● **Goal**: Give the rows below as a numbered list, leaving out any blank lines.
+ + +
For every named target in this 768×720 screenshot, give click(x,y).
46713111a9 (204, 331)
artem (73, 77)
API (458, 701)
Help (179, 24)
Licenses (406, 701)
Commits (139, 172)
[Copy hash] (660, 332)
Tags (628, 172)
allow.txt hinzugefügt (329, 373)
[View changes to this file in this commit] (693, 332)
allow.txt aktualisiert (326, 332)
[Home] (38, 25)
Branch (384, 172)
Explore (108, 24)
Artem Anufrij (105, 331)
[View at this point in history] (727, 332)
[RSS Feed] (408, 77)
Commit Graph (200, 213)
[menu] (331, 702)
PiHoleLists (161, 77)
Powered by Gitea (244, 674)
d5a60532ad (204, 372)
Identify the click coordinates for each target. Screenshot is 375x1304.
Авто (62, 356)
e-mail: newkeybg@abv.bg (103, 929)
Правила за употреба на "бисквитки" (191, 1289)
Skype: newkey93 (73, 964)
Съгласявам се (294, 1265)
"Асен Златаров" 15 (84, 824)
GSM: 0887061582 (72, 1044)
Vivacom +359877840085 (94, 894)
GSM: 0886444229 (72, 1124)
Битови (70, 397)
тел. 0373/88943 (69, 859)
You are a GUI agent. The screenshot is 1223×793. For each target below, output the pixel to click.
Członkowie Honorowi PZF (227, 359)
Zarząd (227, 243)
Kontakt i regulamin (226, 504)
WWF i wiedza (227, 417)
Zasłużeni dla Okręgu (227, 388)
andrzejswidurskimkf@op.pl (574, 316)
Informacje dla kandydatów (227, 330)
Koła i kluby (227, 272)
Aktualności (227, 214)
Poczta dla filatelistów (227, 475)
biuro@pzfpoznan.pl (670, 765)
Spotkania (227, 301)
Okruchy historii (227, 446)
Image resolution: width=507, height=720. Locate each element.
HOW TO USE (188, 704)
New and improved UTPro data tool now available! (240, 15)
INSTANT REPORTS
+ + +
● **Task result**:
1. For every named target in this 768×720 screenshot, give click(x,y).
2. 46713111a9 (204, 331)
3. artem (73, 77)
4. API (458, 701)
5. Help (179, 24)
6. Licenses (406, 701)
7. Commits (139, 172)
8. [Copy hash] (660, 332)
9. Tags (628, 172)
10. allow.txt hinzugefügt (329, 373)
11. [View changes to this file in this commit] (693, 332)
12. allow.txt aktualisiert (326, 332)
13. [Home] (38, 25)
14. Branch (384, 172)
15. Explore (108, 24)
16. Artem Anufrij (105, 331)
17. [View at this point in history] (727, 332)
18. [RSS Feed] (408, 77)
19. Commit Graph (200, 213)
20. [menu] (331, 702)
21. PiHoleLists (161, 77)
22. Powered by Gitea (244, 674)
23. d5a60532ad (204, 372)
24. Identify the click coordinates for each target. Screenshot is 375x1304.
25. Авто (62, 356)
26. e-mail: newkeybg@abv.bg (103, 929)
27. Правила за употреба на "бисквитки" (191, 1289)
28. Skype: newkey93 (73, 964)
29. Съгласявам се (294, 1265)
30. "Асен Златаров" 15 (84, 824)
31. GSM: 0887061582 (72, 1044)
32. Vivacom +359877840085 (94, 894)
33. GSM: 0886444229 (72, 1124)
34. Битови (70, 397)
35. тел. 0373/88943 (69, 859)
36. You are a GUI agent. The screenshot is 1223×793. For each target below, output the pixel to click.
37. Członkowie Honorowi PZF (227, 359)
38. Zarząd (227, 243)
39. Kontakt i regulamin (226, 504)
40. WWF i wiedza (227, 417)
41. Zasłużeni dla Okręgu (227, 388)
42. andrzejswidurskimkf@op.pl (574, 316)
43. Informacje dla kandydatów (227, 330)
44. Koła i kluby (227, 272)
45. Aktualności (227, 214)
46. Poczta dla filatelistów (227, 475)
47. biuro@pzfpoznan.pl (670, 765)
48. Spotkania (227, 301)
49. Okruchy historii (227, 446)
50. Image resolution: width=507, height=720. Locate each element.
51. HOW TO USE (188, 704)
52. New and improved UTPro data tool now available! (240, 15)
53. INSTANT REPORTS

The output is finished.